If you're prepared to put your savings at risk in hope of a greater return, and still want to use your ISA allowance, you could consider one of the following:
Also known as a stocks and shares ISA, it lets you invest with your ISA allowance but keeps your growth tax free.
Also known as a P2P ISA, it lets you use your ISA allowance to invest in peer to peer lending.
There is no equivalent to the Personal Savings Allowance with investments or P2P lending, so using an ISA keeps your returns tax-free.
Speak to an independent financial adviser if you are unsure if an investment is right for you.
It depends on your personal situation, how much you have saved, and your tax bracket. Typically, you want the best returns possible, which often means a savings account instead of an ISA. But if you’re a high or additional rate taxpayer, or you have a substantial sum of savings, you may need the tax advantages of an ISA.

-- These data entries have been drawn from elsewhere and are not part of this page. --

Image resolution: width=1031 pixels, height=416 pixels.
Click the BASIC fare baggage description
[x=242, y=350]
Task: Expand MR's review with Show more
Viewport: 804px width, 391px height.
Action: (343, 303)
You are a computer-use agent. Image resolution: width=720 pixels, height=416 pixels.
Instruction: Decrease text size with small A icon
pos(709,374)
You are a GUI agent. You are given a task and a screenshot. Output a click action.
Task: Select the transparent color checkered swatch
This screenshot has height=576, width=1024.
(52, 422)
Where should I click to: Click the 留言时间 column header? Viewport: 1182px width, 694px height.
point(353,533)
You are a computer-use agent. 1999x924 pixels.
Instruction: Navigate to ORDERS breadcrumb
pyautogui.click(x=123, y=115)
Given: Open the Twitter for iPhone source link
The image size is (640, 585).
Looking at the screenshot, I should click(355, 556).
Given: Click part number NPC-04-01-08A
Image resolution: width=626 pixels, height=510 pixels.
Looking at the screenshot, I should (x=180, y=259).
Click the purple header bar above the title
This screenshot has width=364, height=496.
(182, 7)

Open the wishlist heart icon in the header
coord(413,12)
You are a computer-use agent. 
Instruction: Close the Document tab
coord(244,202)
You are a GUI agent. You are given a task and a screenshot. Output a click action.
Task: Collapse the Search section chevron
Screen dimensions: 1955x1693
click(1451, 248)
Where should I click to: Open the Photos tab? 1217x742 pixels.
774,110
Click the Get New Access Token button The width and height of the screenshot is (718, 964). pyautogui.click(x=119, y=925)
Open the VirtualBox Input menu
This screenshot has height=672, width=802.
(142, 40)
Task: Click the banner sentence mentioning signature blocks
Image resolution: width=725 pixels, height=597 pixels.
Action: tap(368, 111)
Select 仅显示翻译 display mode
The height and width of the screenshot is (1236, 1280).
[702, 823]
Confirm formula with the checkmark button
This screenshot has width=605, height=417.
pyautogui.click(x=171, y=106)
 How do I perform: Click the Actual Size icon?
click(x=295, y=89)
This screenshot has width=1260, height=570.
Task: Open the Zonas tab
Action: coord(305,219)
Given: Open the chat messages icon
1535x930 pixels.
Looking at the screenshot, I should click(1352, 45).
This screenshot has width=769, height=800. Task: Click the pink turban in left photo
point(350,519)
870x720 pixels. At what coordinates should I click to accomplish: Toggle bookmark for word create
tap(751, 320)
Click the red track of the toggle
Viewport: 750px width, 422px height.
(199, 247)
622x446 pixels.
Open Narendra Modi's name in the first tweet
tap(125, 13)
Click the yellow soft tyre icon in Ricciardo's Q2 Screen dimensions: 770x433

Higher-rate taxpayers only get half of their Personal Savings Allowance (£500). If you’re going to earn more than that in savings interest, then an ISA will protect you from income tax.
Additional rate taxpayers don’t get a personal savings allowance, so a cash ISA is a good idea for short- and medium-term savings.
If your savings interest rate is lower than inflation, the value and purchasing power of your pot is eroded over time. This is true whether it’s in an ISA or a traditional savings account. For short-term goals such as an emergency fund or a holiday, ISAs and savings accounts can still be a good place to save up. For long-term savings such as retirement, however, you should consider investing to help your money grow over time.
If you have a cash ISA, it won’t be losing money (even though inflation can erode your purchasing power, as explained above). You’ll earn interest on either a monthly or annual basis. Investment ISAs are invested, which means their value fluctuates. However, you haven’t “lost” anything unless you take the money out. The value of your shares will change daily, and a well-diversified portfolio should increase over the long-term. That’s why stocks and shares ISAs are not usually recommended unless you can leave the money invested for at least five years.